◆ **EXERCISE BRIEF**
Return the stretch of the forum thread below from "# U.S. forces" through "in March 2003.", copied word for word.

# U.S. forces 'killed UK reporter'



## CubaMark (Feb 16, 2001)

> A coroner ruled on Friday that a British journalist who died in Iraq at the start of the war was unlawfully killed by American forces.
> 
> Terry Lloyd, a correspondent with the British TV network ITN , was killed outside Basra in southern Iraq in March 2003.
> 
> Oxfordshire Assistant Deputy Coroner Andrew Walker said he'll be writing the director of public prosecutions to seek to bring the perpetrators to justice. <small><a href="http://edition.cnn.com/2006/WORLD/europe/10/13/lloyd.inquest/">SOURCE: CNN</a></small>


Good luck....

M


----------



## MACSPECTRUM (Oct 31, 2002)

cbc reported that the court found the video tape from the tank that killed the reporter had 15 minutes that had been "erased"

also the soldiers were NOT allowed to testify in person
only by written submission

and WHY do U.S. forces have a hard time being seen as liberators?
personally, i think it has to do with the 3rd Reich helmets they are now using, which I was shocked to see our own Cdn. troops are now wearing


----------



## imactheknife (Aug 7, 2003)

what are you calling Canadians nazis?


----------



## gordguide (Jan 13, 2001)

Canada uses the  Gallet CG634 
Side/rear view
Photo with CADPAT standard issue "digital camo" cover and black mesh.
With CF UN Cover
CF regular issue as of 1997.

◆ **RECORDED DATA**
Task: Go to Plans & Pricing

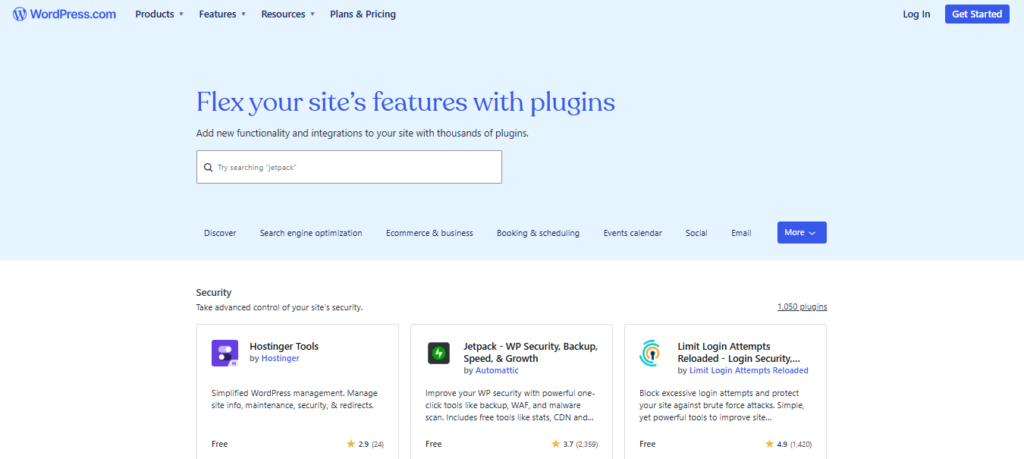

◆ **FULL SOLUTION**
# U.S. forces 'killed UK reporter'



## CubaMark (Feb 16, 2001)

> A coroner ruled on Friday that a British journalist who died in Iraq at the start of the war was unlawfully killed by American forces.
> 
> Terry Lloyd, a correspondent with the British TV network ITN , was killed outside Basra in southern Iraq in March 2003.